* EXCERPTED DATA *
═══
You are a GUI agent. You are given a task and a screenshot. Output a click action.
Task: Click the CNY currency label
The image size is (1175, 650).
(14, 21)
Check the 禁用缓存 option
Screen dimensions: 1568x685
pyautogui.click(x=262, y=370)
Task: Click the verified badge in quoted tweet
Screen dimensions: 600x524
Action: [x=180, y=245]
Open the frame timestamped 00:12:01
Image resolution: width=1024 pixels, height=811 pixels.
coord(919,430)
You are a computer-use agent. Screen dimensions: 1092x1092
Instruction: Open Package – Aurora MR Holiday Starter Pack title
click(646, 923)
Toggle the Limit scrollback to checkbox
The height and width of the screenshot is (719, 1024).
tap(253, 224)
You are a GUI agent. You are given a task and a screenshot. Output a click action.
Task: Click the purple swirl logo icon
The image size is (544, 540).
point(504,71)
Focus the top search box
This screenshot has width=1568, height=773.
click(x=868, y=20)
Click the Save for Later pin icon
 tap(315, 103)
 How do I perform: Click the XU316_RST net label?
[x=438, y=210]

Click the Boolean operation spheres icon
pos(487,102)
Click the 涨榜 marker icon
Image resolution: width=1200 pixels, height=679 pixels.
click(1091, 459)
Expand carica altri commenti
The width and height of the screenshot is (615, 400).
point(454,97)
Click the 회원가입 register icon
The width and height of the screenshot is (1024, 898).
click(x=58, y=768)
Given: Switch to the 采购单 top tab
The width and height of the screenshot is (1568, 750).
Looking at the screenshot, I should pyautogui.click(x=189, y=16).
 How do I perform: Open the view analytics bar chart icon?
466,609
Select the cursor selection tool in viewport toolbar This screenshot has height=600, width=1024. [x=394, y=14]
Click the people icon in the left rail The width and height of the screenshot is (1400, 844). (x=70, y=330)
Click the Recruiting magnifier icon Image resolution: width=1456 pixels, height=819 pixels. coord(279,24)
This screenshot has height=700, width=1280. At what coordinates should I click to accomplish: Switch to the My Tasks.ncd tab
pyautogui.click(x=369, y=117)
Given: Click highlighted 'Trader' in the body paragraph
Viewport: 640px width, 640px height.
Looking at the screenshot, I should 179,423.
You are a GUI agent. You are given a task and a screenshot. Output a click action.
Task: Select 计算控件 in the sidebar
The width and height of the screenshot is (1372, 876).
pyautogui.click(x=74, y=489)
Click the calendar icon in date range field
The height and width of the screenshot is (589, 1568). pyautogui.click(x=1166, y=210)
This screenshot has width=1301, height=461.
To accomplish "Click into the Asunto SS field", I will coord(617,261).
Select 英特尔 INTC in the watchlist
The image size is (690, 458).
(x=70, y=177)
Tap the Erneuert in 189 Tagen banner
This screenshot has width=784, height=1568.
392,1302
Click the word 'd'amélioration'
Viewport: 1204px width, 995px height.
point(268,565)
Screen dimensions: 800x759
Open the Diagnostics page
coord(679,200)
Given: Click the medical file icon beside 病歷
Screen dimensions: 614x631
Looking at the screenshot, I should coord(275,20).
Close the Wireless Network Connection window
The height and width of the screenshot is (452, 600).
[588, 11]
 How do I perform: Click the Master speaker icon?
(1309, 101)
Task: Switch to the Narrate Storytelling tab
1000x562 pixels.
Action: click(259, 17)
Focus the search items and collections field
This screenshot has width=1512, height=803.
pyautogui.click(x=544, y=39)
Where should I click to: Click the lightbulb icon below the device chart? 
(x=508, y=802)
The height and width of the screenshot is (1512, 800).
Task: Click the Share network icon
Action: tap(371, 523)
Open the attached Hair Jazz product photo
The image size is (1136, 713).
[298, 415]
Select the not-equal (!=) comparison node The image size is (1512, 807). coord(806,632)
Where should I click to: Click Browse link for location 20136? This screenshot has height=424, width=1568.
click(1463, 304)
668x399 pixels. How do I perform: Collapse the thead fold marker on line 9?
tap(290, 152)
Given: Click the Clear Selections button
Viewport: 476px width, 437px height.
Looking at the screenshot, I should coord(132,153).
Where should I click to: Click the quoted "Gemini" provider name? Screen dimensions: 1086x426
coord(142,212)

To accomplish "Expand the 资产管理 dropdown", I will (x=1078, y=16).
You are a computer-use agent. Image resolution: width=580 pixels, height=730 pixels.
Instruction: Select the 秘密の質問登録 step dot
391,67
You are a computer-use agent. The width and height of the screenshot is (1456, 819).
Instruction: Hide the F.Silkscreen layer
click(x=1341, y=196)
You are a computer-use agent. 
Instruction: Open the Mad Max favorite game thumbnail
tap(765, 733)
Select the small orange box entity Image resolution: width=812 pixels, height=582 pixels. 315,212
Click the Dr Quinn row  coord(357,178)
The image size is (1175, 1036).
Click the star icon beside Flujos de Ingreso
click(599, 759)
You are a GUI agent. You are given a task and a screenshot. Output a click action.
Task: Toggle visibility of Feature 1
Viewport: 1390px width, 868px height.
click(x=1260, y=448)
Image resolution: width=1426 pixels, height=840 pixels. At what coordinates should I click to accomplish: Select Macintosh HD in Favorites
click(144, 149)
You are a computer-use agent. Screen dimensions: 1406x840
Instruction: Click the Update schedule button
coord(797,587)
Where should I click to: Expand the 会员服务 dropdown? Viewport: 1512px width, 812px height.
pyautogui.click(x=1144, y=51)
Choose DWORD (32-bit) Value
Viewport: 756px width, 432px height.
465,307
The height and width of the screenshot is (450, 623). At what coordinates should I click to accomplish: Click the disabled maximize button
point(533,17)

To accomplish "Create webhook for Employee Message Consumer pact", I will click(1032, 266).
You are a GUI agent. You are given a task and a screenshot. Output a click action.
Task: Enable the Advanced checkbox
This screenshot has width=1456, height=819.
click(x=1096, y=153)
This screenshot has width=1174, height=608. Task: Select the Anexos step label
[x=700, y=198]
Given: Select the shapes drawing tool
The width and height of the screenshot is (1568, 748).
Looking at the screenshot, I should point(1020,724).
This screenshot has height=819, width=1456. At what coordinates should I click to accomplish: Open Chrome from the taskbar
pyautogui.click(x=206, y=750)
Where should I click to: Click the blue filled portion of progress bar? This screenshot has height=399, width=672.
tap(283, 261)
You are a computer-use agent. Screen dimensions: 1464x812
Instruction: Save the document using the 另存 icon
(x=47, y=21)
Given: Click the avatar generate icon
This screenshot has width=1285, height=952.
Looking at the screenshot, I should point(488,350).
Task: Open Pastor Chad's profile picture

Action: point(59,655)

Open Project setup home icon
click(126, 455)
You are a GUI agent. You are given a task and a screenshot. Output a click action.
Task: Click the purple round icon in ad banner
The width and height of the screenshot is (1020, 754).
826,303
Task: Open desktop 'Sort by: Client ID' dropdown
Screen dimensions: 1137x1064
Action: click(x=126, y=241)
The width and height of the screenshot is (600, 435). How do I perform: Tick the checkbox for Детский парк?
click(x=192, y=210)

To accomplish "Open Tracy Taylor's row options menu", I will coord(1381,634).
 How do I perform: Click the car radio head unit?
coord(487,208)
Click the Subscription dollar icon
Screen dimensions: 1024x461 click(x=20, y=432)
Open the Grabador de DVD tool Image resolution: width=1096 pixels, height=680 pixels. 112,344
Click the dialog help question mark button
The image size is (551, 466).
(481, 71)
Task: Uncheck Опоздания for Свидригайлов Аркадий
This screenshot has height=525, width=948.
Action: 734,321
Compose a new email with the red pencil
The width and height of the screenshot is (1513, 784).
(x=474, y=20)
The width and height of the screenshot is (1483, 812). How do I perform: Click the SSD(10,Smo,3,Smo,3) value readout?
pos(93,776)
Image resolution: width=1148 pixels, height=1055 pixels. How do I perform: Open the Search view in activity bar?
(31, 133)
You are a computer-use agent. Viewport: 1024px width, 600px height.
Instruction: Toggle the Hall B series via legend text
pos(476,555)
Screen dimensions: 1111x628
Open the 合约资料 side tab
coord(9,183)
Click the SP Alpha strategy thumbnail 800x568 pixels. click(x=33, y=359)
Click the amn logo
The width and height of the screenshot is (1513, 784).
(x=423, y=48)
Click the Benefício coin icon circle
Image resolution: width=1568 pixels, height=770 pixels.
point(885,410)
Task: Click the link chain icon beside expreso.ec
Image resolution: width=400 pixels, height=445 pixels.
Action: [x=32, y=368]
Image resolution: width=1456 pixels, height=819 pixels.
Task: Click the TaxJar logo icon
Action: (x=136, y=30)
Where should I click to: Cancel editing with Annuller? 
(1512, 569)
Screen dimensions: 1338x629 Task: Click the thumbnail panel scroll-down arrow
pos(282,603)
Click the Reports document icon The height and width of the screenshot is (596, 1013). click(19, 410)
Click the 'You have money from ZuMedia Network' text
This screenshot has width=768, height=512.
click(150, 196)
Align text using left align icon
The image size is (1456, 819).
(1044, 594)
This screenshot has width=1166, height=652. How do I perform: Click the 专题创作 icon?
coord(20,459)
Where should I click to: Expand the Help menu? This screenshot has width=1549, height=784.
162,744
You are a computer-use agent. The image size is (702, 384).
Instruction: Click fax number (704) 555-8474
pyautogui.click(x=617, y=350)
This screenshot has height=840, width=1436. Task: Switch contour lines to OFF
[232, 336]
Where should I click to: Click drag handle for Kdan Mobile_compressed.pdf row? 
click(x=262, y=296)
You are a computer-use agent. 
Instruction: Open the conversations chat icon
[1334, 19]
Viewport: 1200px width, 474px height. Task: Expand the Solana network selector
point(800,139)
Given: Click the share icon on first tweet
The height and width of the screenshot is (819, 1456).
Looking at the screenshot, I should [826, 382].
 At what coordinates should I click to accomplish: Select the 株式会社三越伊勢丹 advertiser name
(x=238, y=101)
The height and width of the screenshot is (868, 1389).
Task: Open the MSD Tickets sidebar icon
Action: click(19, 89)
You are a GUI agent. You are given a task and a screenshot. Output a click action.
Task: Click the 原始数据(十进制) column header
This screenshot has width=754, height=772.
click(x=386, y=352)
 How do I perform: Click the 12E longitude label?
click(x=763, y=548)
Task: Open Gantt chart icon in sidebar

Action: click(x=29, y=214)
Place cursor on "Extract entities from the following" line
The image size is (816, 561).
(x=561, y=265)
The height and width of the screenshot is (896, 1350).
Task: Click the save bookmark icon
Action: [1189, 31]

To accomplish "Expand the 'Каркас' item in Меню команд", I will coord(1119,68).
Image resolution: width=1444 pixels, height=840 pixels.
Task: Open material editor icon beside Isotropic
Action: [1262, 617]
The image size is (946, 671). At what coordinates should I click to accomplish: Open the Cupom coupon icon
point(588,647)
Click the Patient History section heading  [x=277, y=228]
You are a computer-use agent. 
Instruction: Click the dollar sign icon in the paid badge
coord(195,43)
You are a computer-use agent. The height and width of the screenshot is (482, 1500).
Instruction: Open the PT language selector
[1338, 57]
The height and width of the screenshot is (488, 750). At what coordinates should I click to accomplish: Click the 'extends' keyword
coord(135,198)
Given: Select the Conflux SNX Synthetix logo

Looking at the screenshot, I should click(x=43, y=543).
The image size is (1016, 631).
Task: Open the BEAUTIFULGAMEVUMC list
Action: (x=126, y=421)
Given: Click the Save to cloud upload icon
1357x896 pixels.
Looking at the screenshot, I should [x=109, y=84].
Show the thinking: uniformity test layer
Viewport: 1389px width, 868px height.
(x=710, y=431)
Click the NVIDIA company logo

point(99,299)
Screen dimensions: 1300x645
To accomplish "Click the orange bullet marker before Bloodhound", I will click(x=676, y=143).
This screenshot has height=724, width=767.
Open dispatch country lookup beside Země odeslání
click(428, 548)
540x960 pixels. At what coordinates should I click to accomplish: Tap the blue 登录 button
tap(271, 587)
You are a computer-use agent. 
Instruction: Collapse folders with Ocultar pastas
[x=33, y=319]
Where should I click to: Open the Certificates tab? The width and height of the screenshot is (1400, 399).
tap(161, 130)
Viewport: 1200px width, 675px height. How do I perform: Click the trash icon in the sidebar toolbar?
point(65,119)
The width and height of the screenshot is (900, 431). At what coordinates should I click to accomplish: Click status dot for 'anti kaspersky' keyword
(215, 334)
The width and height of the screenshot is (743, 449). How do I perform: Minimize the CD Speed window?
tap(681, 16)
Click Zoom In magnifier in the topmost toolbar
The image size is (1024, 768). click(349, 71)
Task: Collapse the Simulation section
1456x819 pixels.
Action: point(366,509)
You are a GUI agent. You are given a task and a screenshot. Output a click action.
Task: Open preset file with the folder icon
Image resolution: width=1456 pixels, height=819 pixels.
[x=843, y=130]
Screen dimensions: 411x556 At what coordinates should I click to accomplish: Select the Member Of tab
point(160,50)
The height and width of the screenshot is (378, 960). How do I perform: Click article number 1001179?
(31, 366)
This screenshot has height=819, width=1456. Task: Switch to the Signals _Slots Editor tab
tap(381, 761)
═══
* WHAT YOU ARE ASKED TO DO *
Rewrite the lines from the one containing "You are a computer-use agent. Screen dimensions: 1092x1092" through the one containing "tap(253, 224)", inclusive, with their requests, adding -78 to every coordinate in the answers.

* RESPONSE TO THIS EXERCISE *
You are a computer-use agent. Screen dimensions: 1092x1092
Instruction: Open Package – Aurora MR Holiday Starter Pack title
click(568, 845)
Toggle the Limit scrollback to checkbox
The height and width of the screenshot is (719, 1024).
tap(175, 146)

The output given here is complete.